The problem
Tally the lines below that contain the word "height". Give only the number.

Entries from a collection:
# # # # #

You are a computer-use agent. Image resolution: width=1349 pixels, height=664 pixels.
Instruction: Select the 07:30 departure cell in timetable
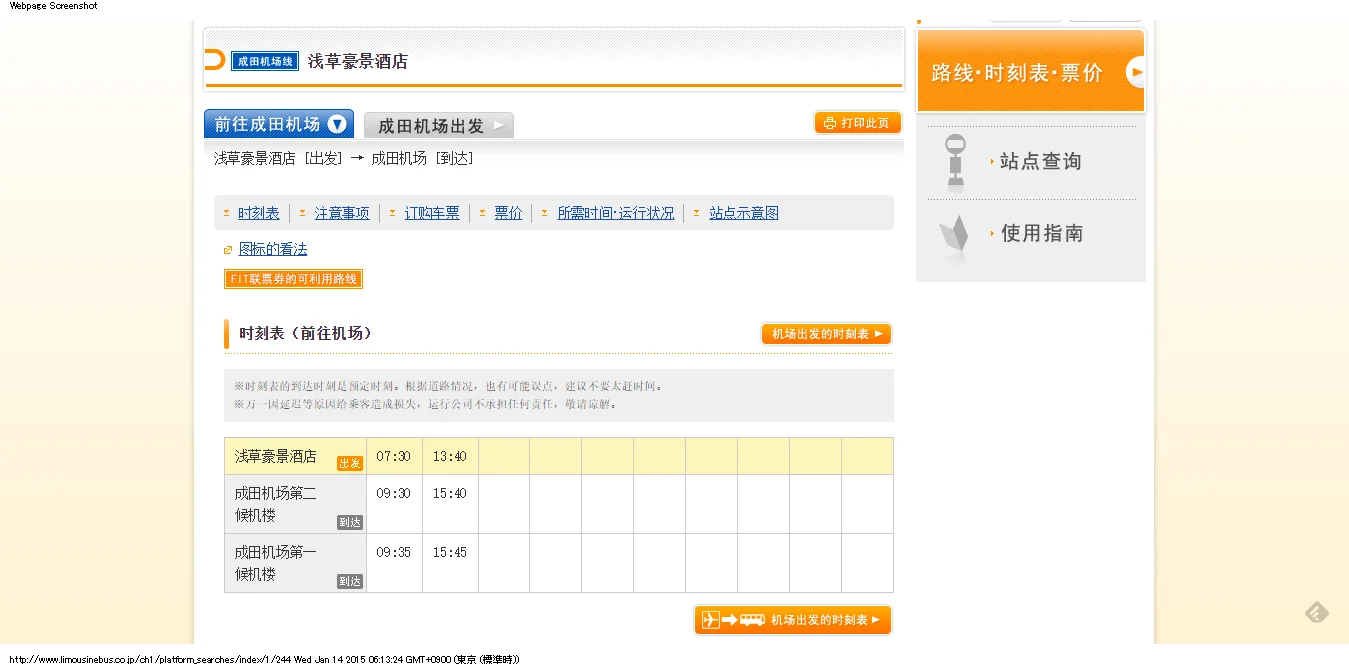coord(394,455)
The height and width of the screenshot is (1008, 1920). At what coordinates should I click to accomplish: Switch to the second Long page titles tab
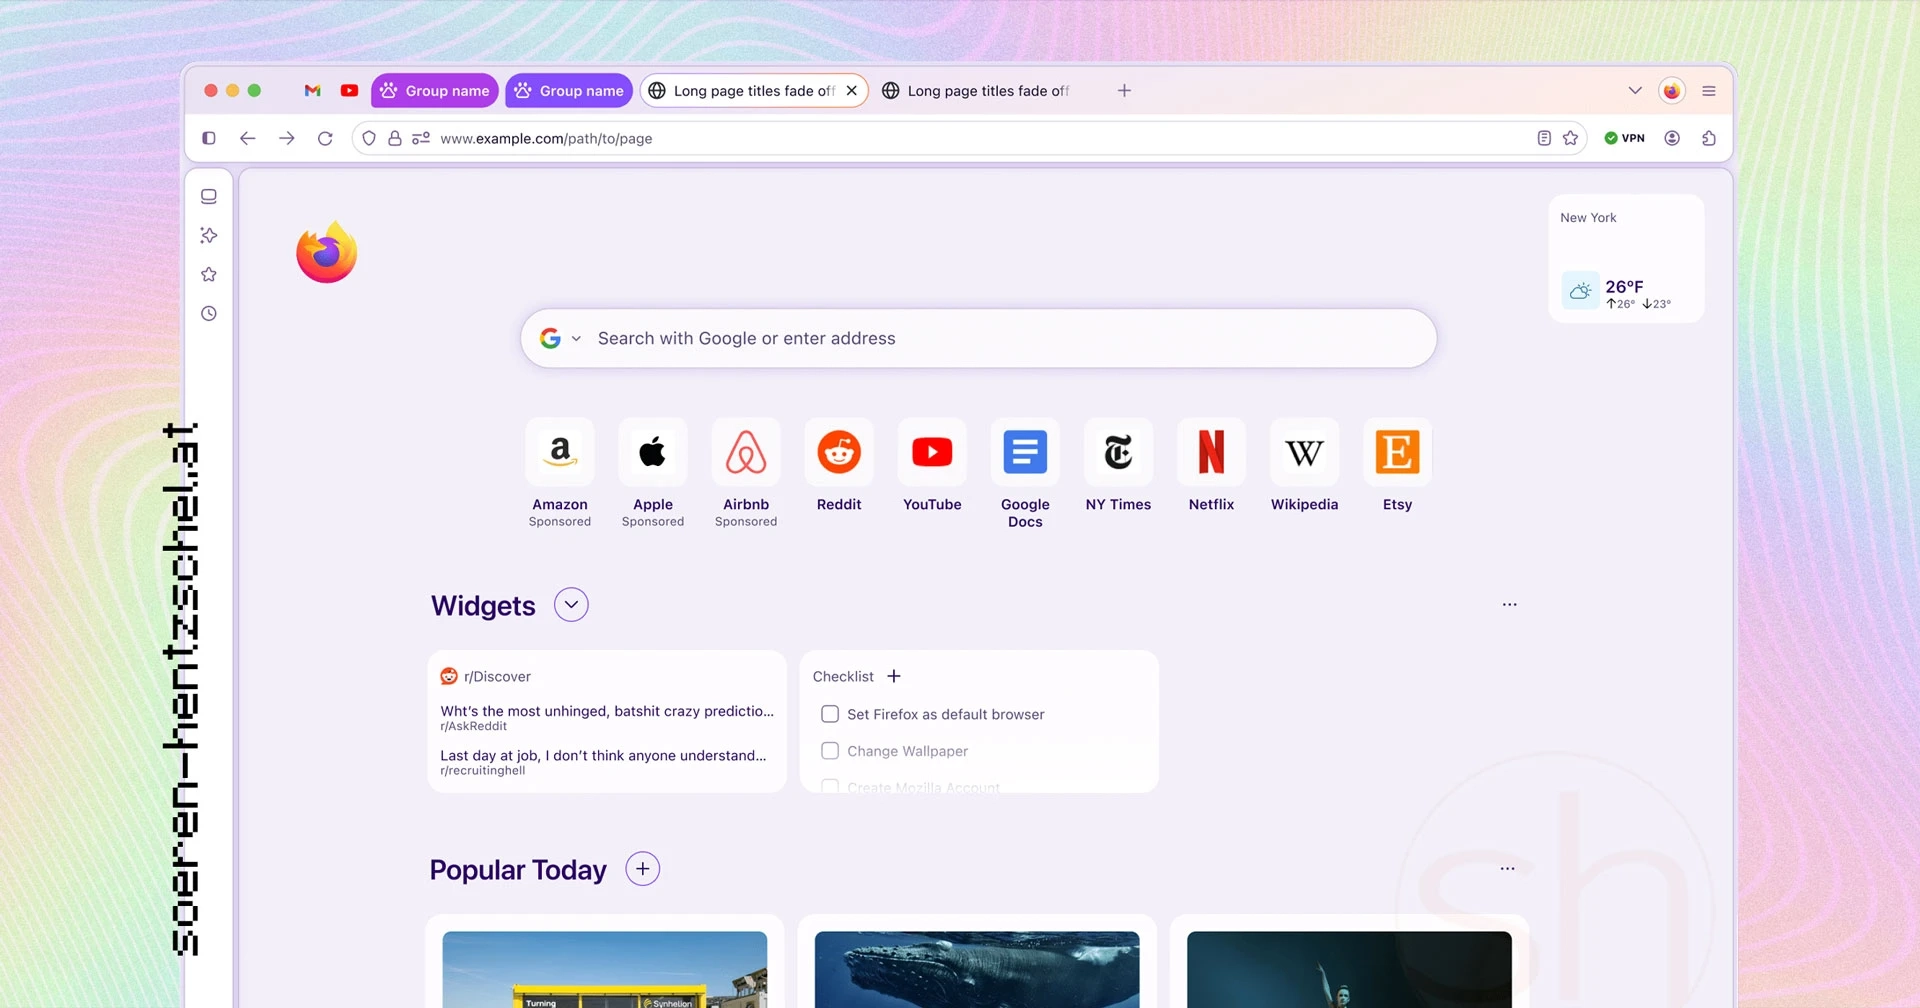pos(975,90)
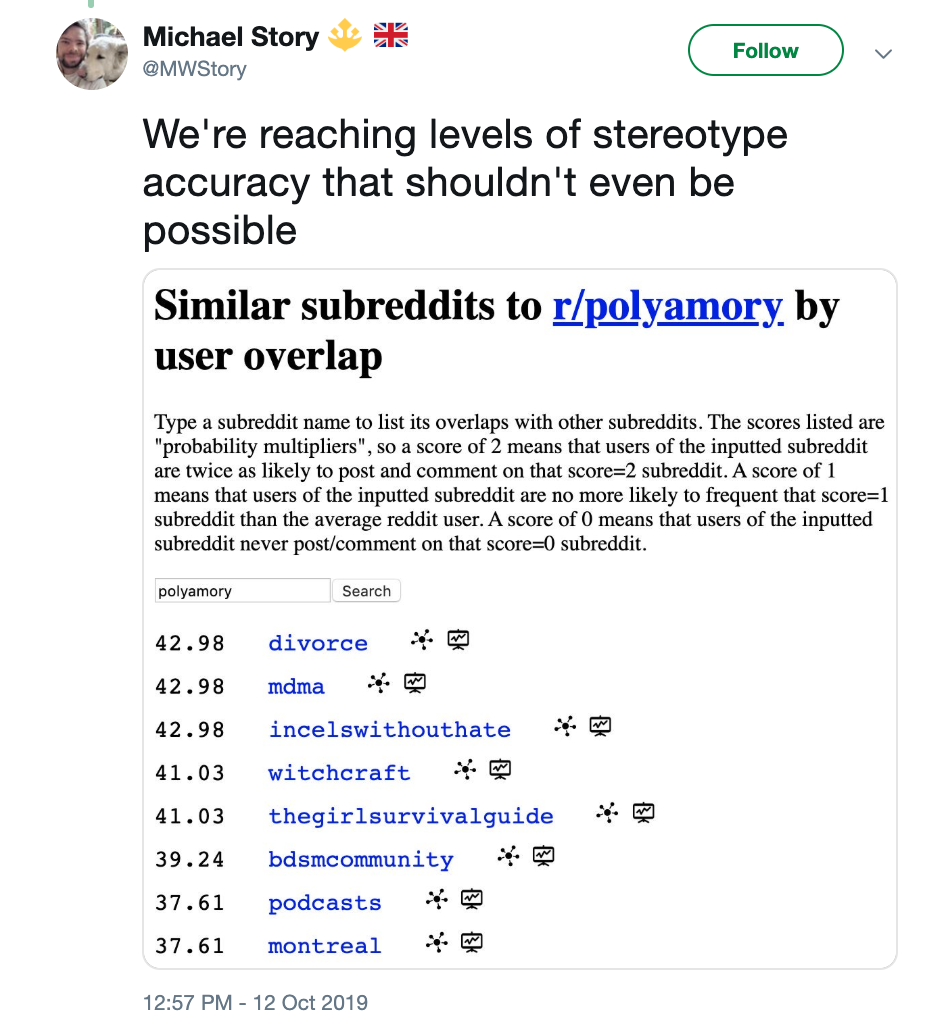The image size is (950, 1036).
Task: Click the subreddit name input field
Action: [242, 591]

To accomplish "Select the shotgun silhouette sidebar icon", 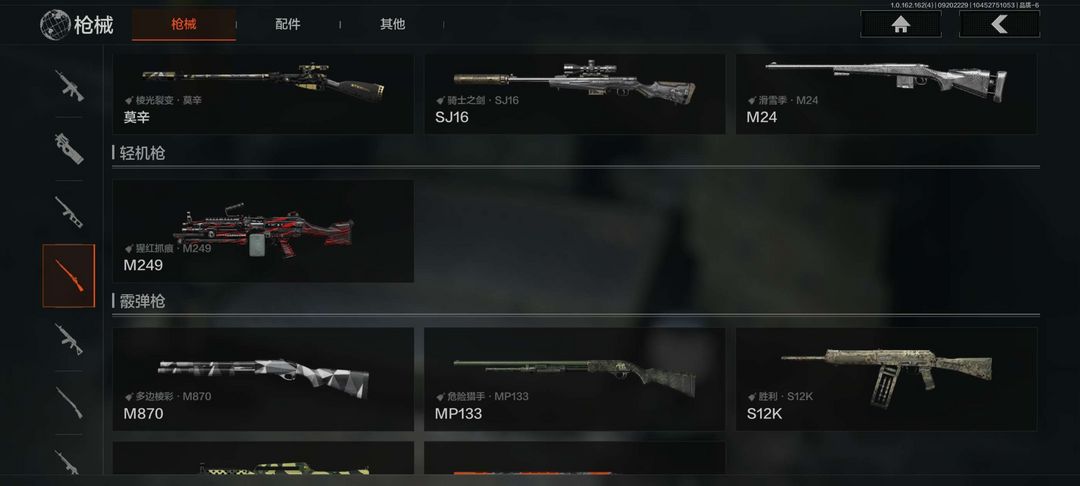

# # # # #

Output
2